The other was the fact that distillation techniques, never seen by natives before, spurred a higher level of interaction with the plants. Meanwhile, the process of liquids fermentation had been known to indigenous peoples long before distillation became available to them.
This topic really contains a collection of complex intersecting layers based on tradition and its destruction alike. The difficulty in understanding this question lies in the fact that the brain of a native, accustomed over the generations to absorb everything it needs from liquids, is just as well adjusted to soak up any other liquid. Thus, when they consume strong or low-quality alcohol, or even Coke, they get inebriated quickly.
Therefore, when low-quality drinks were introduced into their lives, Native Americans were simply doomed to mindless existence. Since ancient times, indigenous peoples had been familiar with the taste of fermented liquids based on maize or teosinte, honey, various fruits, berries, and cacti, such as, say, haren a pitahaya, so readjusting them was easy enough. Those drinks had alcohol content somewhere between 4% and 12%. The consumption of such drinks was either a ritual process or a way of sating hunger.
But having disrupted the very origin of nutrition and purposes of consumption, Native Americans mostly fell victims of losing connection with their culture and not being able to develop anything new, apart from the business based on alcoholic beverages.
The biggest challenge here was mental damage.
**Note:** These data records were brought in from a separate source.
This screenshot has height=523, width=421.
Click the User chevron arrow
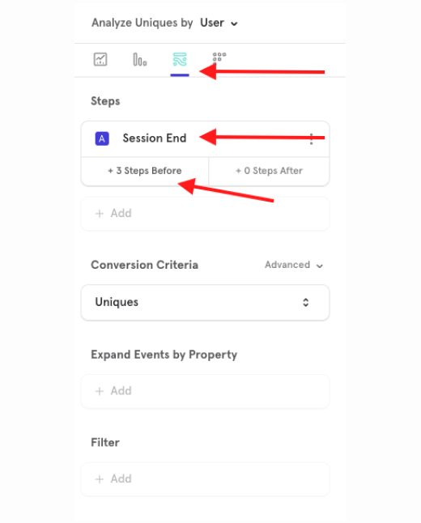tap(234, 23)
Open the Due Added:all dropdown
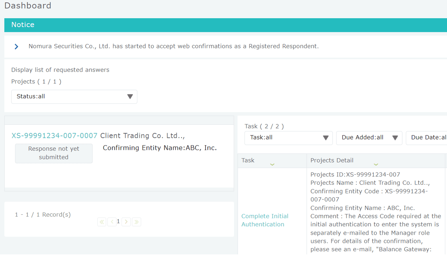Image resolution: width=447 pixels, height=256 pixels. coord(369,138)
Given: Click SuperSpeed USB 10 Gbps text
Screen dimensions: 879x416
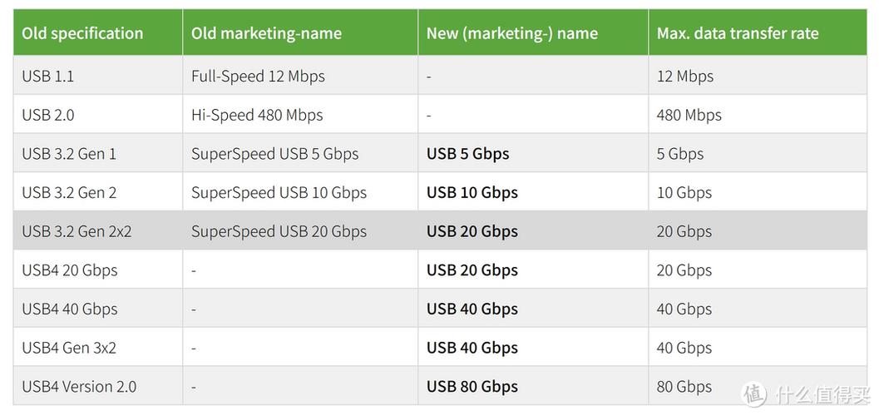Looking at the screenshot, I should (x=279, y=192).
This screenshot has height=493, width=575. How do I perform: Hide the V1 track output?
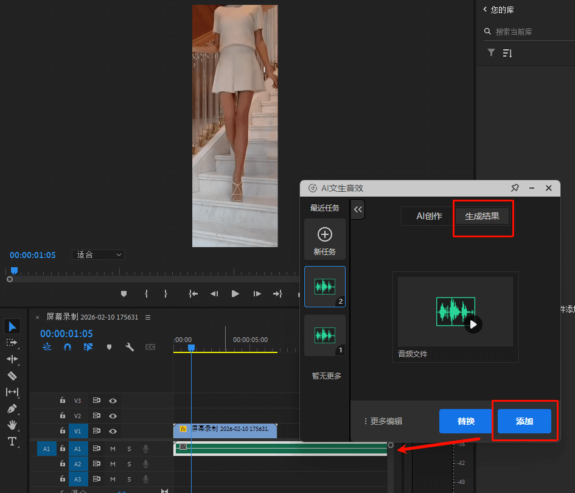click(x=113, y=431)
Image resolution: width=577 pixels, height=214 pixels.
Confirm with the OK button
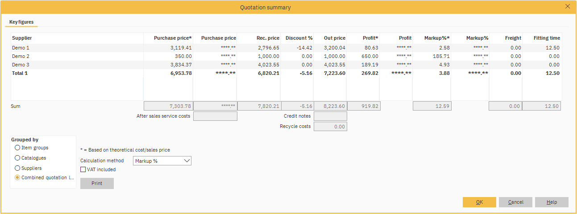pos(479,202)
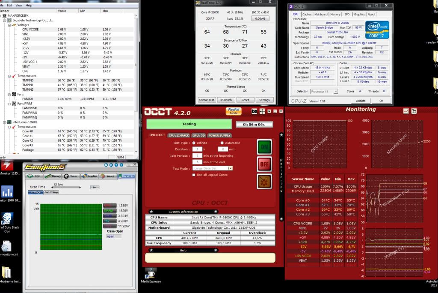
Task: Click the OCCT screenshot camera icon
Action: coord(254,111)
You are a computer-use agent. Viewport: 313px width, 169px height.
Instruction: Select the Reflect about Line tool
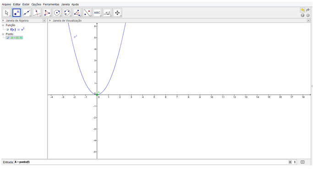[x=87, y=13]
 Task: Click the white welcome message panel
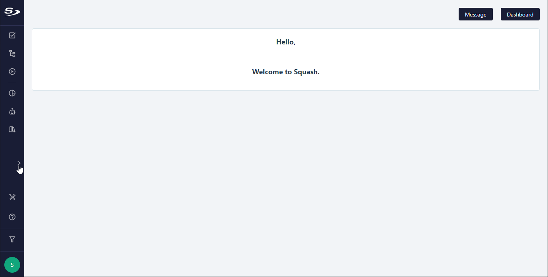click(286, 59)
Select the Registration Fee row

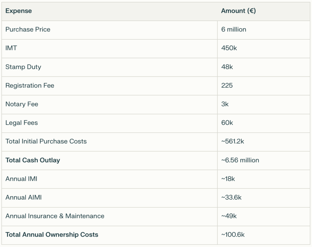[x=29, y=86]
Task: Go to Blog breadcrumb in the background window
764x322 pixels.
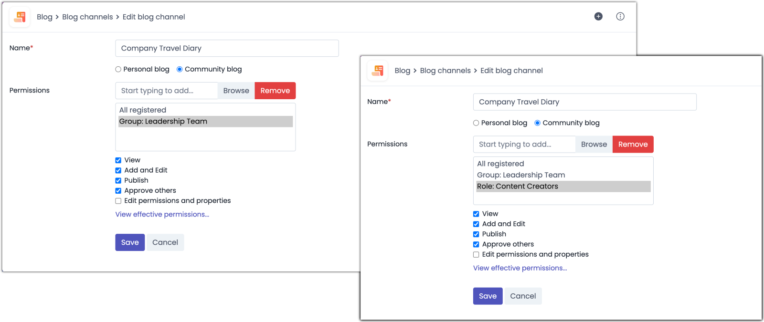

Upon losing their faith and attitude towards the forces with which they had been associated, the natives were effectively stripped of their identity. Thus, chicha, teosinte, haren a pitahaya, balché, picula kakla, and others fell out of the traditional ritual way of life, and, subsequently, their quality and attitude towards them changed.
At the same time, certain tribes that preserve the traditional way of life still maintain a culture of consumption of rather complicated drinks like Ayahuasca or even rarer beverages of the selva-dwelling peoples. Such drinks are almost unobtainable by an outsider and can only be accessed with sufficient preparation and comprehensive study of Native American cultures.